Stored data:
_ _ _ _

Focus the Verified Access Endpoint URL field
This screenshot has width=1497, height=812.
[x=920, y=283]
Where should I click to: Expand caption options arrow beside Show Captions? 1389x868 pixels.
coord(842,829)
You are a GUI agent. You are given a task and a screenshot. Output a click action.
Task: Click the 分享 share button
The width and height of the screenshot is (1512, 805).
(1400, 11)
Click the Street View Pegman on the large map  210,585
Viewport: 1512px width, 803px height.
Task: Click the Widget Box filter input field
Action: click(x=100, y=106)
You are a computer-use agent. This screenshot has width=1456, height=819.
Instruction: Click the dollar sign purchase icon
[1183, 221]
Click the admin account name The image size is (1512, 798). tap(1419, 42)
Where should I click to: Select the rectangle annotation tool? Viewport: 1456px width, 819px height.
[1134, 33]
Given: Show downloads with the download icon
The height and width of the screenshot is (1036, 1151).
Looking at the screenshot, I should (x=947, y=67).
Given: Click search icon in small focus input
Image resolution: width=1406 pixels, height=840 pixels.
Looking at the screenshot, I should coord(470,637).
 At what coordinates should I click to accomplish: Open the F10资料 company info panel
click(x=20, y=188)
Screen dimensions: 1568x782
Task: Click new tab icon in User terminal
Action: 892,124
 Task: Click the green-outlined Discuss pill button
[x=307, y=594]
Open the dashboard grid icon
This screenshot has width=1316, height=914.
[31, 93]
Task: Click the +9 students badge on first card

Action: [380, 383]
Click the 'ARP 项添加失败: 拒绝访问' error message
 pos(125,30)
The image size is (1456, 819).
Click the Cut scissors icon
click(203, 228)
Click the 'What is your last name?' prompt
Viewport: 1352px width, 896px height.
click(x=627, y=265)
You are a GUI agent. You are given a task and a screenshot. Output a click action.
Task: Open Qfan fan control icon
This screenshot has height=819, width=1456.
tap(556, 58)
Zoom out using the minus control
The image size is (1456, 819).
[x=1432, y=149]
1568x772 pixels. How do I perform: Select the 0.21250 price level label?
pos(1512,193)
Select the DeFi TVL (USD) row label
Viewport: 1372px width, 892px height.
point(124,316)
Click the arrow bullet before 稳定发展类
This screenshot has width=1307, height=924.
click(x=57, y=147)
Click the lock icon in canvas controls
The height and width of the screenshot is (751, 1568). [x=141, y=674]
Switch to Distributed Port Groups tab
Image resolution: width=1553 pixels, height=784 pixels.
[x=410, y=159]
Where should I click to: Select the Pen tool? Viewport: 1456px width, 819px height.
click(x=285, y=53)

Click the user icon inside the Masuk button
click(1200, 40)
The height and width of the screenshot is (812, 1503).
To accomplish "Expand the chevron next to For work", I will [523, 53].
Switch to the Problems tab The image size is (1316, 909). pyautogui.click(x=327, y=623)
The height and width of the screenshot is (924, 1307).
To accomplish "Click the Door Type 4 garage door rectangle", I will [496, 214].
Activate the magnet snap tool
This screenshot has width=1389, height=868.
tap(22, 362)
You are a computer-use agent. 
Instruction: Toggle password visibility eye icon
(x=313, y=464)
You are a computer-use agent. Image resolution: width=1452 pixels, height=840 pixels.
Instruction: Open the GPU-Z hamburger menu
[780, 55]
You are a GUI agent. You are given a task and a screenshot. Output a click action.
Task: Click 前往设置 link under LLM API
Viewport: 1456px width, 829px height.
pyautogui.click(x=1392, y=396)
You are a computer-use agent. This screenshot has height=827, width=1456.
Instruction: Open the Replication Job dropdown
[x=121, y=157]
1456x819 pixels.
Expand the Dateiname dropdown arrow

_ _ _ _

[How to complete this task]
Exact duplication of all the data above is expected.

[Task response]
Focus the Verified Access Endpoint URL field
This screenshot has width=1497, height=812.
[x=920, y=283]
Where should I click to: Expand caption options arrow beside Show Captions? 1389x868 pixels.
coord(842,829)
You are a GUI agent. You are given a task and a screenshot. Output a click action.
Task: Click the 分享 share button
The width and height of the screenshot is (1512, 805).
(1400, 11)
Click the Street View Pegman on the large map  210,585
Viewport: 1512px width, 803px height.
Task: Click the Widget Box filter input field
Action: click(x=100, y=106)
You are a computer-use agent. This screenshot has width=1456, height=819.
Instruction: Click the dollar sign purchase icon
[1183, 221]
Click the admin account name The image size is (1512, 798). tap(1419, 42)
Where should I click to: Select the rectangle annotation tool? Viewport: 1456px width, 819px height.
[1134, 33]
Given: Show downloads with the download icon
The height and width of the screenshot is (1036, 1151).
Looking at the screenshot, I should (x=947, y=67).
Given: Click search icon in small focus input
Image resolution: width=1406 pixels, height=840 pixels.
Looking at the screenshot, I should coord(470,637).
 At what coordinates should I click to accomplish: Open the F10资料 company info panel
click(x=20, y=188)
Screen dimensions: 1568x782
Task: Click new tab icon in User terminal
Action: 892,124
 Task: Click the green-outlined Discuss pill button
[x=307, y=594]
Open the dashboard grid icon
This screenshot has width=1316, height=914.
[31, 93]
Task: Click the +9 students badge on first card

Action: [380, 383]
Click the 'ARP 项添加失败: 拒绝访问' error message
 pos(125,30)
The image size is (1456, 819).
Click the Cut scissors icon
click(203, 228)
Click the 'What is your last name?' prompt
Viewport: 1352px width, 896px height.
click(x=627, y=265)
You are a GUI agent. You are given a task and a screenshot. Output a click action.
Task: Open Qfan fan control icon
This screenshot has height=819, width=1456.
tap(556, 58)
Zoom out using the minus control
The image size is (1456, 819).
[x=1432, y=149]
1568x772 pixels. How do I perform: Select the 0.21250 price level label?
pos(1512,193)
Select the DeFi TVL (USD) row label
Viewport: 1372px width, 892px height.
point(124,316)
Click the arrow bullet before 稳定发展类
This screenshot has width=1307, height=924.
click(x=57, y=147)
Click the lock icon in canvas controls
The height and width of the screenshot is (751, 1568). [x=141, y=674]
Switch to Distributed Port Groups tab
Image resolution: width=1553 pixels, height=784 pixels.
[x=410, y=159]
Where should I click to: Select the Pen tool? Viewport: 1456px width, 819px height.
click(x=285, y=53)

Click the user icon inside the Masuk button
click(1200, 40)
The height and width of the screenshot is (812, 1503).
To accomplish "Expand the chevron next to For work", I will [523, 53].
Switch to the Problems tab The image size is (1316, 909). pyautogui.click(x=327, y=623)
The height and width of the screenshot is (924, 1307).
To accomplish "Click the Door Type 4 garage door rectangle", I will [496, 214].
Activate the magnet snap tool
This screenshot has width=1389, height=868.
tap(22, 362)
You are a computer-use agent. 
Instruction: Toggle password visibility eye icon
(x=313, y=464)
You are a computer-use agent. Image resolution: width=1452 pixels, height=840 pixels.
Instruction: Open the GPU-Z hamburger menu
[780, 55]
You are a GUI agent. You are given a task and a screenshot. Output a click action.
Task: Click 前往设置 link under LLM API
Viewport: 1456px width, 829px height.
pyautogui.click(x=1392, y=396)
You are a computer-use agent. This screenshot has height=827, width=1456.
Instruction: Open the Replication Job dropdown
[x=121, y=157]
1456x819 pixels.
Expand the Dateiname dropdown arrow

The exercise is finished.